60% of employees notice that their job is taking a toll on their personal life.
There is a serious crisis going on in terms of employee wellness. Employees are stressed, overworked, and don’t have a good work-life balance. That’s why it’s important for employers to remember that short term, they might get a few more hours of productivity out of an employee, but long term, overworking someone doesn’t help their productivity, and worst case can lead to burnout, higher stress levels, and lower overall wellness.
One of the most important questions when it comes to employee engagement is, “would you recommend a friend to work here?”
According to the research, 59% of employees wouldn’t recommend their organisation as a good place to work.
This should be a wake-up call for employers to think about how they can increase employee satisfaction and make their organisations more unique and appealing.
#8. Relationship with managers
35% of employees wish their manager communicated more frequently with them.
What employees really want is transparent communication as it helps them grow and makes them feel more connected to their organisation.

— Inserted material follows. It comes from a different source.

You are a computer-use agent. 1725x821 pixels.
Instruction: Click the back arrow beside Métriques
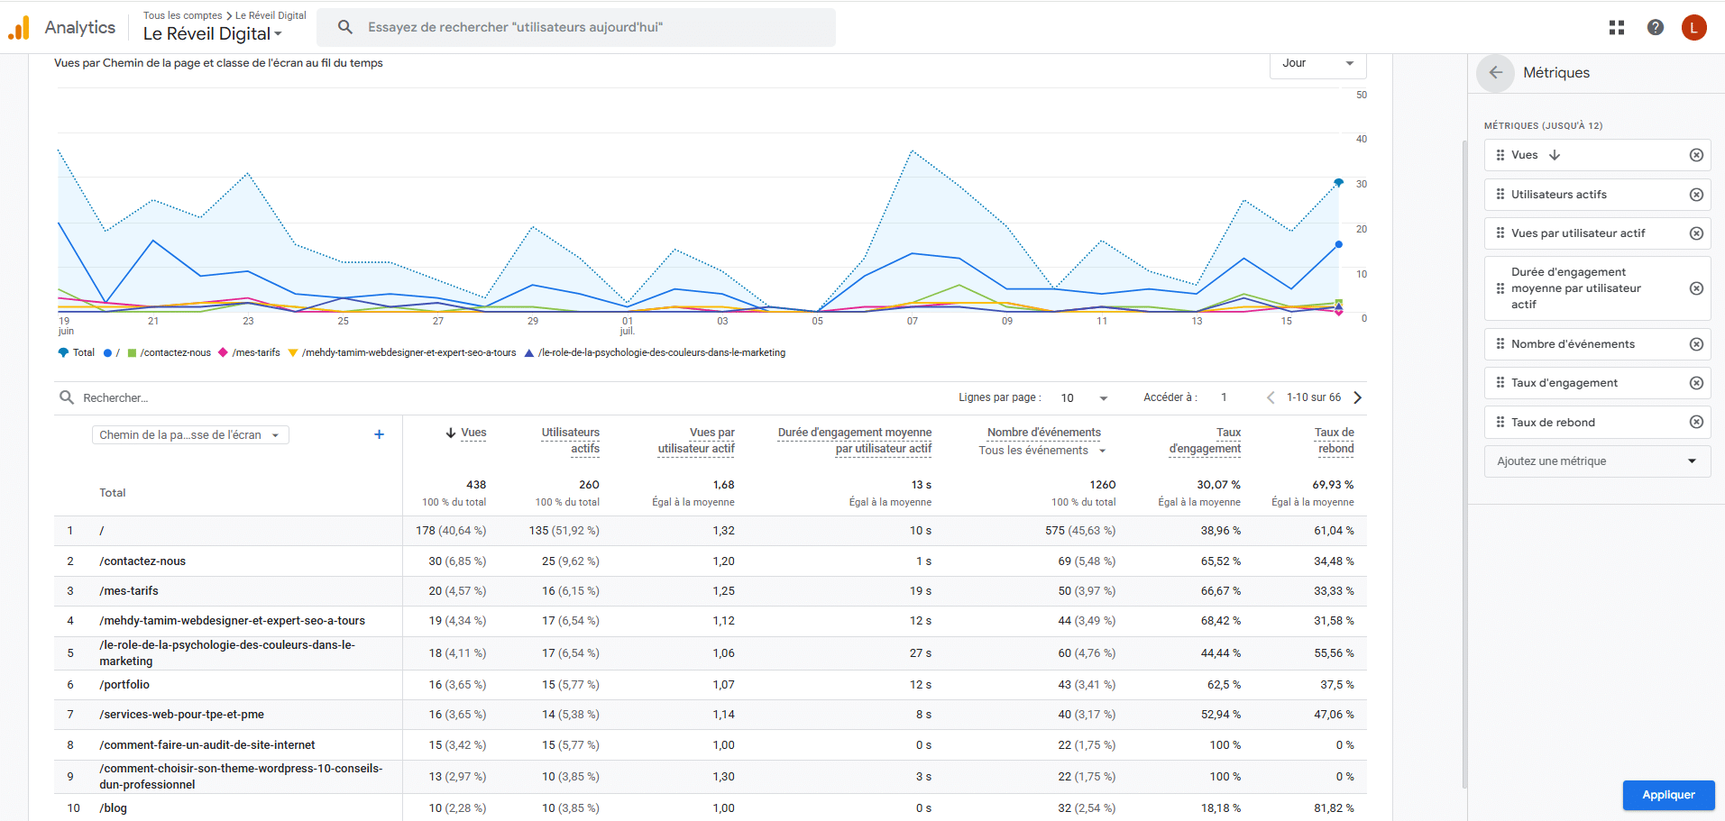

And when managers fail to create this transparent environment where employees feel comfortable and everyone gets along well with each other, they are missing out on an incredible opportunity to develop closer relationships with their employees.
#9. Relationship with colleagues
37% of employees don’t think they have enough social interaction with their colleagues.
One of the reasons why employees feel like they don’t have enough social interaction with their colleagues is that they simply might not have the time. For example, 62% of employees eat alone at their desk working.
What managers can do to alleviate this is to encourage their team to get to know each other during team building activities or other events that create those social interactions.
#10. Company Alignment
38 % of employees don’t believe their company’s core values align with their personal values.
Companies need to be doing a better job of preaching the mission and core values of the organisation. Sadly but 22% of employees either don’t understand their core values or simply don’t know them. Employees need to be constantly reminded of why they do what they do.